2.  The Andes form an environmental complex where, especially in the southern region around the Titicaca Basin where the altitudes were greatest, a variety of ecological zones extend up and down the western mountain slopes, each offering its own peculiar subsistence potential to the people who inhabit it.   These ecological niches, often separated by uninhabitable mountain slopes, create an “archipelago” extending from sea level to the highest tundra area of the altiplano (high plains).


3. The chief components of the vertical archipelago in ascending order are:


- Fertile coast valleys with their warm climates that support a variety of tropical fruits and vegetables on irrigation agriculture.  The lowest slopes above the coastal river plains are the primary production areas for coca, a plant that has long held religious as well as medicinal qualities central to Andean life.


- Valleys located it the intermediate mountain slopes or high sheltered river basins, both of which support the Andean staple maize as well as a variety of beans, peppers, and hardier fruits.


- Highest mountain slopes where the frequent frosts prohibit all crop production but the most hardy such as tubers.  These slopes are the habitat of the numerous varieties of Andean potatoes.

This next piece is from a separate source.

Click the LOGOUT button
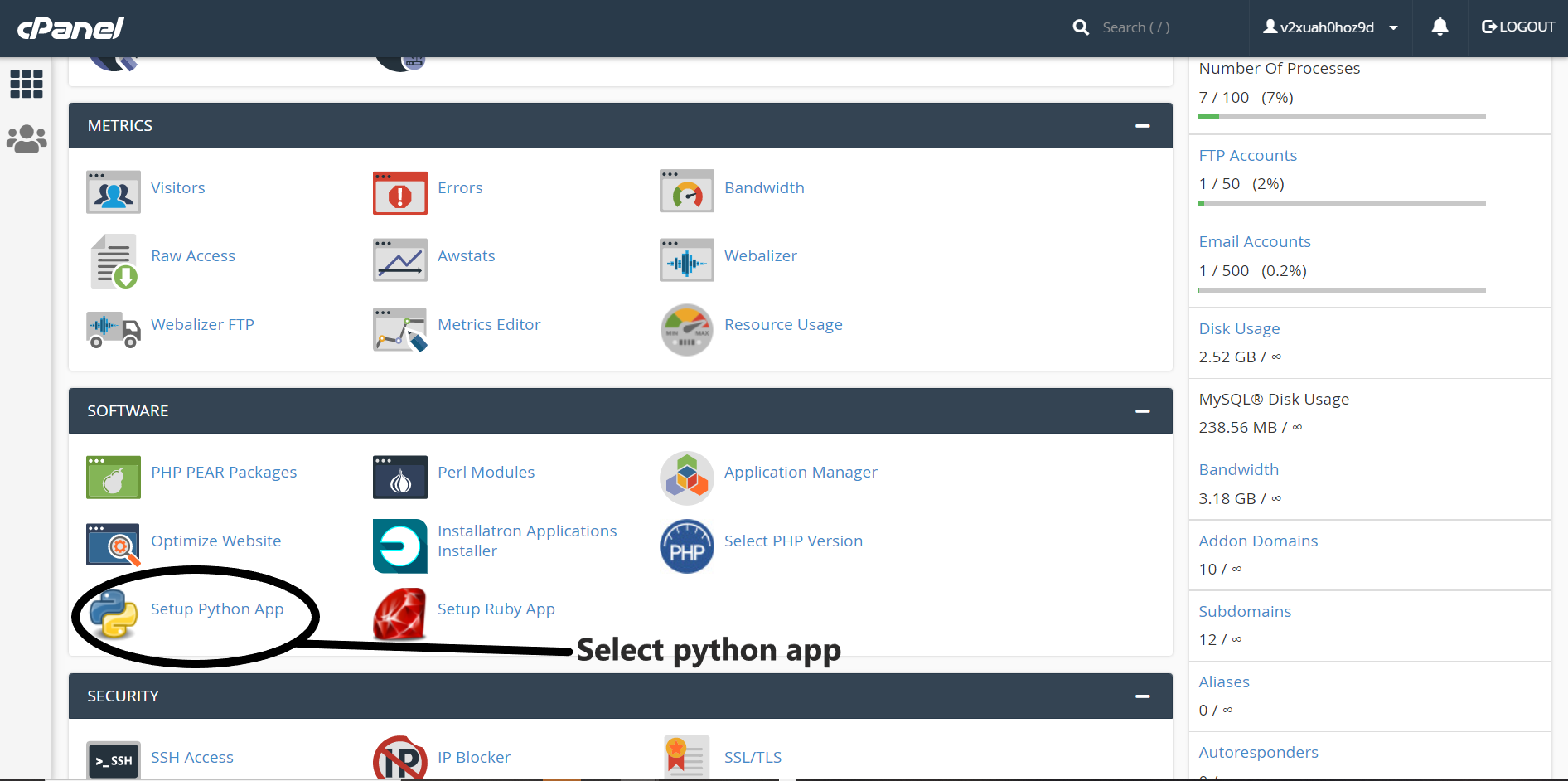 click(1517, 26)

-  In the south the wide high plains of the circum-Lake Titicaca Basin and the lands to the south in southern Peru and Bolivia, are located largely above the tree line.  These high arid grasslands – the Andean altiplano - form the natural habitat for the South American camelids, the llama and alpaca.  These animals that produce meat and wool represent an important resource for the people of the region and herding comprises an important component of economic activity.

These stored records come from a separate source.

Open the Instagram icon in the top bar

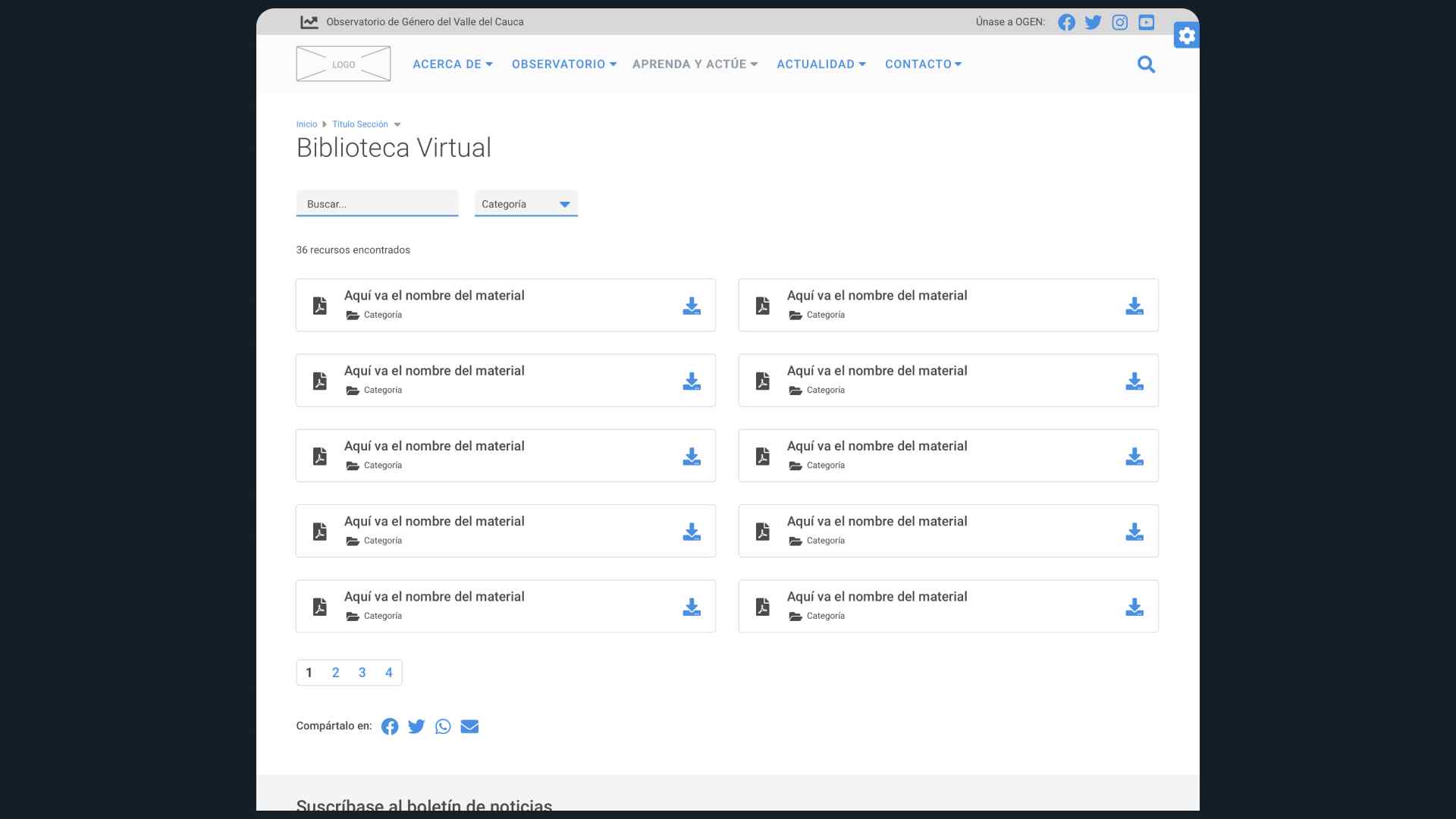pos(1119,22)
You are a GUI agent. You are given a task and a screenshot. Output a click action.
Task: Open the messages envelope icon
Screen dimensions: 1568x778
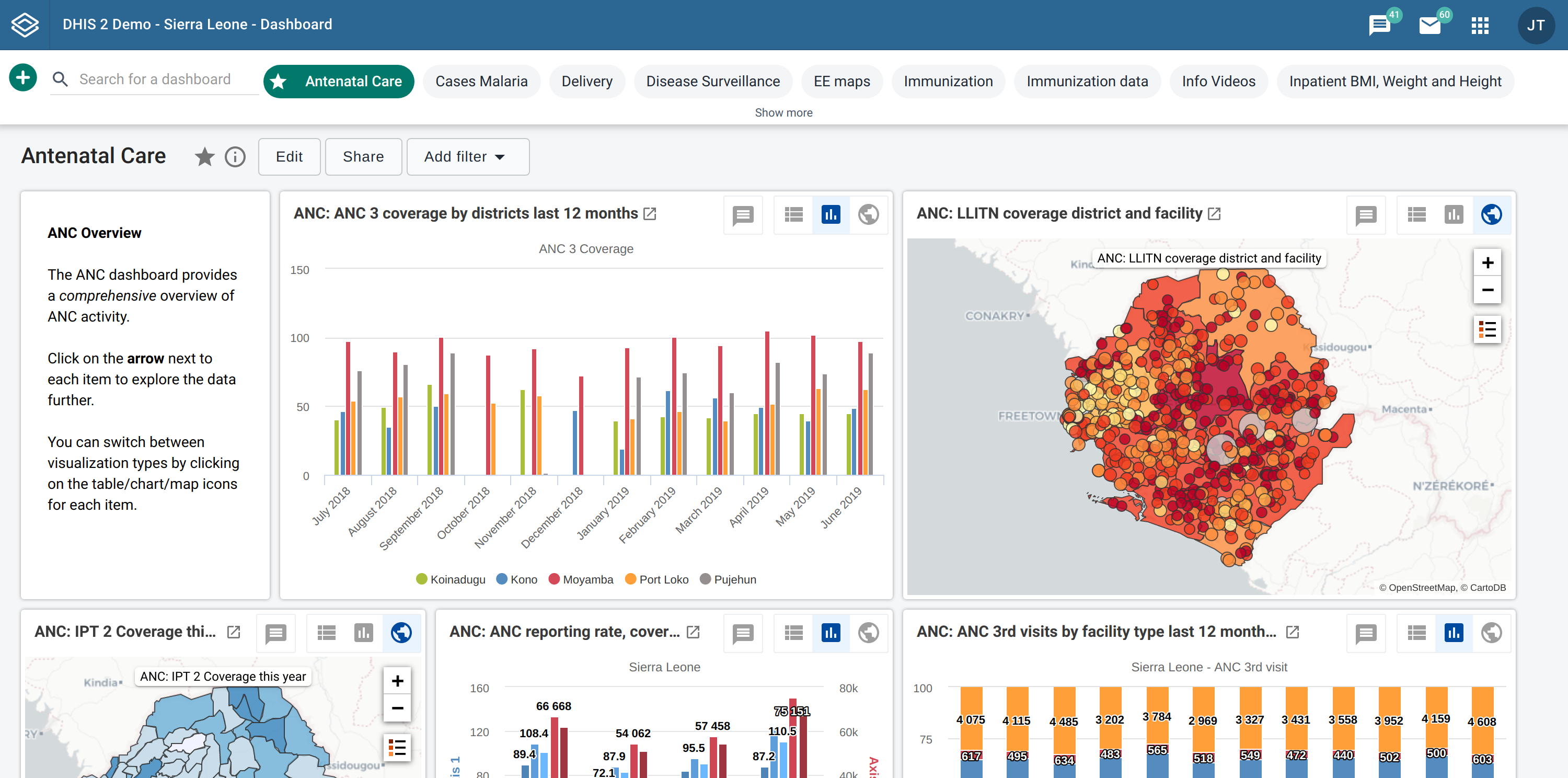[1429, 26]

4.  While the products of each zone taken by itself were was insufficient to provide an adequate subsistence (with the obvious exception of the lower zones), together they formed a complementary aggregation of resources that served all economic needs – the vertical archipelago.


5.  Andean peoples managed this archipelago by incorporating all of its components into a unified economic, religious (see next lecture) and social entity.  Thus the central village of the ayllu, often located in the sheltered areas of the middle valleys sent “colonies” into the higher and lower areas where they lived with their families in subsidiary villages and farmed the environmental zones or, in the case of the altiplano, lived a semi-nomadic life of camelid herders.  All of the different zonal residents retained their full social membership in the community and distributed the fruits of their specific zones throughout the archipelago.  Thus again, the human settlement and social unit mirrored the natural configuration, a pattern that as we will see was also manifested in religious/ spiritual belief.



The Lateral (Coastal) Archipelago.


1.  Coastal topography differed from that of the highland in comprising a number of coastal river valleys intersecting the desert plain, each representing a “linear oasis” that produced essentially the same broad variety of crops and marine resources.  Here the lateral archipelago increased the potential of each unit by multiplying these available agricultural and marine resources rather than enabling the complementary accumulation of different resources as in the highlands.


2.  As is the case with highlands the traditional coastal dwellers lived in a social setting in which kinship ordered communities controlled specific areas of the overall irrigation system, managing their own canals and attached to specific valley locations.  When political formations emerged along the coast they coalesced by integrating the basic kinship units into larger accumulations under the most senior lineages, first within each individual valley, then in wider multi-valley polities.  However basic kinship organizational strategy, widened in scope, remained the unifying factor


3.  Within this pattern of similar coastal units there was an overall asymmetry with the northern valleys being larger, supporting more irrigation agriculture, and located closer to each other than in the south.  This northern configuration created the potential for the creation of multi-valley economic and political units that collectively could support large intensive populations.